◆ **WHAT TO WORK ON**: In the entries below, identify every line with the string "computer" and copy it.
Start of RECORDS SHOWN
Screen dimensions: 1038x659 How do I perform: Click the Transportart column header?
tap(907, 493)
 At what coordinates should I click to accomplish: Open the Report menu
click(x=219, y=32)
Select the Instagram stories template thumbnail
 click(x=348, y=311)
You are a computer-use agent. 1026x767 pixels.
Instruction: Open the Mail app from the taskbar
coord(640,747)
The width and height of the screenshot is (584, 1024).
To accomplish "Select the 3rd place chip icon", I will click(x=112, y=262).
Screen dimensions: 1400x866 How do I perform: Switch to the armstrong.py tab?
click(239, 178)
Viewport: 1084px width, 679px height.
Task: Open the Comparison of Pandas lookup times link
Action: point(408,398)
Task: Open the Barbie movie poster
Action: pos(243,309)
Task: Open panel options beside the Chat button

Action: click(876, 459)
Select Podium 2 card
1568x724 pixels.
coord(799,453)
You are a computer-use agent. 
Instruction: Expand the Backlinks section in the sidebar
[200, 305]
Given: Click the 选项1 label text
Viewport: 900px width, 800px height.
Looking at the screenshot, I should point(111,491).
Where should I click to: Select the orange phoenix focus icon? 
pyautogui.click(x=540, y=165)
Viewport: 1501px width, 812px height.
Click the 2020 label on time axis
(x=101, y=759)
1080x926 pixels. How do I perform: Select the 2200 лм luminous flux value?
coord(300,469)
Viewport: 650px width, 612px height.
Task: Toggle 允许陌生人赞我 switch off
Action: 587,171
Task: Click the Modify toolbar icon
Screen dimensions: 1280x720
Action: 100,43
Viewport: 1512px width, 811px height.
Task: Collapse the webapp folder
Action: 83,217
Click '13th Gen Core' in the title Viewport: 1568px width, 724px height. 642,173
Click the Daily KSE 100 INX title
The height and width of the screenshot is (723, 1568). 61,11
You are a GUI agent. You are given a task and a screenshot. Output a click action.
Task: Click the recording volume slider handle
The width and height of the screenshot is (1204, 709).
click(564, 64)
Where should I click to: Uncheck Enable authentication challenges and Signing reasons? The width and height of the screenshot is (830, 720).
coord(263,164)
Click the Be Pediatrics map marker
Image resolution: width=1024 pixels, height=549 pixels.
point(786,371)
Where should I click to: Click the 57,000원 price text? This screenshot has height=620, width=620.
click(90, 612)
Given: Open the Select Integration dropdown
End of RECORDS SHOWN
◆ **ANSWER BOX**:
You are a computer-use agent. 1026x767 pixels.
You are a computer-use agent. 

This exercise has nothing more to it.